■ **Information given**:
━━━━━━
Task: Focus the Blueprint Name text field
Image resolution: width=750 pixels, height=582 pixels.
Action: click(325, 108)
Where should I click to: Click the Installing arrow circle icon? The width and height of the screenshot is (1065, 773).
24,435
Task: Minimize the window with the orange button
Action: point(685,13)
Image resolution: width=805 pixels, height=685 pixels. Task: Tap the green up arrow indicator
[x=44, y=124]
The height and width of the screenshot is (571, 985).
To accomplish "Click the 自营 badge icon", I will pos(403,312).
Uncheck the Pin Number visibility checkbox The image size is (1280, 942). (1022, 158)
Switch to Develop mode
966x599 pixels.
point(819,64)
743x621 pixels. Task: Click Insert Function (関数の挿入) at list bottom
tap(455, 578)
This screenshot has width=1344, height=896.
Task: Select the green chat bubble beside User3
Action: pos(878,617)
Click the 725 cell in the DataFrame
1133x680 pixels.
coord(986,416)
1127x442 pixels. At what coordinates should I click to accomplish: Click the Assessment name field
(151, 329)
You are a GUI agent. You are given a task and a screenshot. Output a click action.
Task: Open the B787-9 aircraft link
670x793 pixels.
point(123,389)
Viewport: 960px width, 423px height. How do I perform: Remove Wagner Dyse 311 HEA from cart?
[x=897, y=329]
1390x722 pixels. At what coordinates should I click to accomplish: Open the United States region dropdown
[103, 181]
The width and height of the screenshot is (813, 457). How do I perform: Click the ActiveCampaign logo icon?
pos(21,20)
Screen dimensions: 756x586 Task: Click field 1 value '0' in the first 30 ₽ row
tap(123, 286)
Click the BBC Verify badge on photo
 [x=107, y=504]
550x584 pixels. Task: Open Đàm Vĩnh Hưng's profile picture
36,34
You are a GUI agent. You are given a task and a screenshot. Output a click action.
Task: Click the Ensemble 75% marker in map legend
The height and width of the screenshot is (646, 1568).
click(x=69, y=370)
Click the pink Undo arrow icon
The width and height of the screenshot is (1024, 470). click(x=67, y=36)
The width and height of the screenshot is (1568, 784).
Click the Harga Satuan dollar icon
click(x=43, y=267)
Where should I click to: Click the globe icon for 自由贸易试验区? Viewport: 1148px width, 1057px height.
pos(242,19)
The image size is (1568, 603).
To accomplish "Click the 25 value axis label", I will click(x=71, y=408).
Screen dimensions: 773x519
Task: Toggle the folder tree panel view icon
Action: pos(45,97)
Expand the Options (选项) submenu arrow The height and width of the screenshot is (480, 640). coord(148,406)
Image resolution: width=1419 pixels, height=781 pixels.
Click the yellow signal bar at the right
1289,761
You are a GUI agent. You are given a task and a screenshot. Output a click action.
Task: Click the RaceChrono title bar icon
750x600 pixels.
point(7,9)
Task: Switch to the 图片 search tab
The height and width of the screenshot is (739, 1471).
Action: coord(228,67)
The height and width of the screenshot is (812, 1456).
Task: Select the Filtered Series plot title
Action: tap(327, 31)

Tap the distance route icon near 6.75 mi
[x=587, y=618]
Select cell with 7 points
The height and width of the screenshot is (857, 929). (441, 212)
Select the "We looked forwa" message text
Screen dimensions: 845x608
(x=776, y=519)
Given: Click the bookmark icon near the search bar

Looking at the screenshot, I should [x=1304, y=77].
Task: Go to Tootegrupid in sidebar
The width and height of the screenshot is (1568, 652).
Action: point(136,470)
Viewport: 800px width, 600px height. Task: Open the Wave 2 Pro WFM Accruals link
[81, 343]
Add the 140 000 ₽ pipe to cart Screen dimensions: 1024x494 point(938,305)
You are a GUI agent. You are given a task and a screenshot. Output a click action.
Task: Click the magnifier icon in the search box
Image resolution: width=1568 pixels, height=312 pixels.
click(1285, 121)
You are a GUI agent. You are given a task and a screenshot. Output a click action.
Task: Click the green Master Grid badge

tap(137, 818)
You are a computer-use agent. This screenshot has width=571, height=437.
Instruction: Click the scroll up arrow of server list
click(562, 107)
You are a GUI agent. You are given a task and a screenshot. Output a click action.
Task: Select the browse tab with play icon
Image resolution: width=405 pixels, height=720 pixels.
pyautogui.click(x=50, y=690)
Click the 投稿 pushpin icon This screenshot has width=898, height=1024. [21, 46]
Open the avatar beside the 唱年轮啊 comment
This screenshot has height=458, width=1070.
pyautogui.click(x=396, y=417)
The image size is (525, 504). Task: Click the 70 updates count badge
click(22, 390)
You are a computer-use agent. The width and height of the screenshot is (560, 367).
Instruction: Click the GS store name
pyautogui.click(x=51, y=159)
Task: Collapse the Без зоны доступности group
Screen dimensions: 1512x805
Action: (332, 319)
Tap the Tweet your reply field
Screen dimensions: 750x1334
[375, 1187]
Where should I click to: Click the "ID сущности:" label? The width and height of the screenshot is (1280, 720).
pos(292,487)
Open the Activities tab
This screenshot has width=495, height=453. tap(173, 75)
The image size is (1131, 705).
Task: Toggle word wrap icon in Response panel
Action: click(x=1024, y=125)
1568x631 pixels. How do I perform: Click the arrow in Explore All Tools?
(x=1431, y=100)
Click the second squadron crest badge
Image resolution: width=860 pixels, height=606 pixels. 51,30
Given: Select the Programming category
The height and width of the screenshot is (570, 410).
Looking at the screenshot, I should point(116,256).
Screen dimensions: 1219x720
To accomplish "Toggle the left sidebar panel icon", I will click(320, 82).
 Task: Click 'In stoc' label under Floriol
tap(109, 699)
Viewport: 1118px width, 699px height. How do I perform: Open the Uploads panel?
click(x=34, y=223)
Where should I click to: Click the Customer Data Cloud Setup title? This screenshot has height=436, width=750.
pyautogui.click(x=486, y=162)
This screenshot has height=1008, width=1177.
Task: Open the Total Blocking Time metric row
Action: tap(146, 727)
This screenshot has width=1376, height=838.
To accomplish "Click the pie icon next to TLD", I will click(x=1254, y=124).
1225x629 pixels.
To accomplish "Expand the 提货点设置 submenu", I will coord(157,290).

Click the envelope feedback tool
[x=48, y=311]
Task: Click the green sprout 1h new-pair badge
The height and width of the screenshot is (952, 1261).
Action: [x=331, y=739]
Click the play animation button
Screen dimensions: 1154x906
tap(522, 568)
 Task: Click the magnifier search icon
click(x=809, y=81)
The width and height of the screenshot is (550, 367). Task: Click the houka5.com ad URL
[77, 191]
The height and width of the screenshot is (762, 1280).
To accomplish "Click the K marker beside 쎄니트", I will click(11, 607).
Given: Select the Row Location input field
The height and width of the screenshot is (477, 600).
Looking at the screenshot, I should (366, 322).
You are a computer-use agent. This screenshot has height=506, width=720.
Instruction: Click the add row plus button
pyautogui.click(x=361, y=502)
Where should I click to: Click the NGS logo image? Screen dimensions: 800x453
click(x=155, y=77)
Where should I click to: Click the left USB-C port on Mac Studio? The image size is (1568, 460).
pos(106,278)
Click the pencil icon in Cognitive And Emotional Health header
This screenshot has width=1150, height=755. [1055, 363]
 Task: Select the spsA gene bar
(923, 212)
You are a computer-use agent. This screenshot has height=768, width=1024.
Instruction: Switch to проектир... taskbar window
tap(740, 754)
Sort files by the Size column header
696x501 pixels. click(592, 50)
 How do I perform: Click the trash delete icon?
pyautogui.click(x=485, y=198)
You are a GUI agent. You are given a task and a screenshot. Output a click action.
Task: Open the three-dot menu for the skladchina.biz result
━━━━━━
■ **Goal of the exercise**:
Show the lines of the material that contain the word "Expand".

■ **Result**:
Expand the Options (选项) submenu arrow The height and width of the screenshot is (480, 640). coord(148,406)
To accomplish "Expand the 提货点设置 submenu", I will coord(157,290).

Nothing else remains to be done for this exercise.